Learning to Play a New Instrument: What’s a UBass?
I like to think of myself as a musician.
When I was 10 years old, I was in my first musical and the following year my mother made me take piano lessons. Loved to sing in the musical, hated to play the piano. I hated it, so much. I used to sit by the front door and pray that my piano teacher would forget to come (which, sometimes she would).
She was really patient with me, considering that I would memorize the music I was assigned that week instead of actually reading the music and then playing that. She taught me so much…and I retained…what I wanted to.
I was so young! How was I or anyone to know that I would go on to make a living as a professional singer? Who would have thought that, at the time, I would be learning the foundation of music theory and harmony that I would need to carry throughout my career!
The next formal music instruction that I got wasn’t until college. If I didn’t have such an amazing vocal coach (Sabrina Learman, sorcerous of unleashing the voice) I wouldn’t know anything.
In addition to vocal lessons, I was also in a chorus and an acapella group on campus, so I got to practice my sight-reading skills. This would be very important for my future as a professional singer and musician. Understanding relative or perfect pitch…mwah! The crème de la crème and foundation of a career in music.
Which brings me to the Ubass, which, dare I say, is the most natural progression for a vocalist into the world of instruments. Okay, yes, bass is my favorite instrument, so this statement is extremely bias.
Bass, in general, is an instrument that enhances a musical arrangment.
Think about your favorite movie. Think about it’s soundtrack. In a horror movie, the bass is what drives the tension (that, and some high-pitched, dissonant tones). In a comedy, you got a funky base line. In a romance, the bass is what fills out the orchestration, so the music envelopes your heart center! (Alright, it’s a stretch)
A bass line is probably as essential to a hit song as a vocalist’s lyrics. It needs to be catchy. And usually, the simpler something is, the more catchy. Which means learning an instrument like the bass can allow for an amateur to learn famous music rather quickly. What I’m trying to say is, mastering an instrument like the bass will come much more quickly than, say, spending 8 years attempting to learn the piano.

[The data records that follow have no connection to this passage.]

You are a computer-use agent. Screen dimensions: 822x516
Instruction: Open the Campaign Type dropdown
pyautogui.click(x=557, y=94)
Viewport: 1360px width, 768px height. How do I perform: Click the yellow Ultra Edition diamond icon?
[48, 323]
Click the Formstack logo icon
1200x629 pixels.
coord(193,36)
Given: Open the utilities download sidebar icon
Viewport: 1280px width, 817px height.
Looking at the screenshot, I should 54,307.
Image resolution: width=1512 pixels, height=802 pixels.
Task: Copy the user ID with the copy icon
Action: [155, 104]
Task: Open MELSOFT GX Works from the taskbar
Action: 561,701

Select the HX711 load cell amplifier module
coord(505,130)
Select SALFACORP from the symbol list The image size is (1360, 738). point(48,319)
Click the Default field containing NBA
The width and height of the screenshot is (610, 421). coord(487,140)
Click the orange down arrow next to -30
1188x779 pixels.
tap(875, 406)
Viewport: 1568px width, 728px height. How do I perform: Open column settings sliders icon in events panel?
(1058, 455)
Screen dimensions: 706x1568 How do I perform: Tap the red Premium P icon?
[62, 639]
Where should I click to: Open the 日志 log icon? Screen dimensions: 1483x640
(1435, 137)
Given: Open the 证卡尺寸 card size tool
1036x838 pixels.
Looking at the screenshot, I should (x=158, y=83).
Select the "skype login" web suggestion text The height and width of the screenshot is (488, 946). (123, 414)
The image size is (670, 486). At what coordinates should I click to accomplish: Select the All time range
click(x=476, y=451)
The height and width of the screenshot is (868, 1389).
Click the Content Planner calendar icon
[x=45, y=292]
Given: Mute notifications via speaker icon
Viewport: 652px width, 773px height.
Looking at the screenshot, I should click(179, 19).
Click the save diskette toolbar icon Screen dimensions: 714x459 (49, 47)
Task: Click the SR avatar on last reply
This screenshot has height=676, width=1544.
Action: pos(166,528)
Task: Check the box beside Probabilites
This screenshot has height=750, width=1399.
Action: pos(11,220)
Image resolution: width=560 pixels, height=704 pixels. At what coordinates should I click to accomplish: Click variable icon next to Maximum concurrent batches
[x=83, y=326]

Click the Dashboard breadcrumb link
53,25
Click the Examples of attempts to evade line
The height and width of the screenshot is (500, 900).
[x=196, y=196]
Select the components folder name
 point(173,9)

Naturally, as a songwriter myself, who is stuck in quarantine, her piano in a far away music studio, in search for a new way to enhance her music and be a self-sufficient artist…I wanted to learn how to play the upright bass.
It’s a beautiful instrument. It is also so unbelievably expensive. And huge. And I live in a small New York City apartment.
So I began to do some research. Could I find an instrument that is similar to the upright bass? Then I stumbled upon it.
A Ubass is an instrument that comes from the Ukulele family. Now, ukuleles are an instrument, which, I would argue is the “little girl gateway” into music. And I don’t mean this in a bad way. Most bands that I love are, unfortunately, a boys club. It’s really hard to get girls into music without them being a singer. So, I’m on the ukulele bandwagon (I love a pun).
The UBass is not only user-friendly like the soprano ukulele, but has that upright bass sound quality that I’m totally about.
So let’s break it down.
What are the specs? Well, you can purchase a decent Ubass off a site like Amazon for around $200. A decent electric bass could be upwards of $500 and the most basic upright would cost well of $1,000. My Ubass is acoustic-electric. And the best part is it sounds just like an upright bass. The even better news is that it has an audio jack, which can be used for an amp or to plug in for recording. The only downfall is that the strings are rubber and feel really strange. If you are familiar with other string instruments, these may not be your favorite. However, there are many tutorials online for switching the strings to more classic metal bass strings.
Now, I still haven’t really gone into depth about why the bass, in particular, is such a great instrument to teach yourself how to play if you are already a vocalist. It’s simple. The bass line is so often the counter melody to the vocal line. It’s also rhythmic and percussive. If you are a vocalist with good rhythm, learning the Ubass just becomes a matter of “rub your belly, tap your head”. Similar to playing the piano, when you sing and play bass, you are multitasking by actively thinking in two patterns. It takes practice, but eventually it becomes quite natural.
And some of the most famous rockstars, like my personal favorite, Sting, play the bass and sing.
Also, you don’t need to read music to play the UBass,
Now, bassists everywhere are going to come and read this and be very upset that I am saying this…I should clarify, I do think a true musician should read music. However, you don’t have to when you are first starting out. In fact, when you first start and you want to learn fast, listen to your favorite bass players. Better yet, watch them. Then try to play the bass lines by ear.
Eventually, you could even start to teach yourself how to read music through ear training. You can play the melody that you memorized and start reading the music. Try to associate what you are playing to what is written on the page.
The Ubass is magical. I’m so happy I invested in it. In fact, I even wrote and recorded a few songs with it. Check out my website, robyonkers.com/music, if you want to hear the instrument in action.
If you are looking for a user-friendly instrument, the Ubass is the way to go!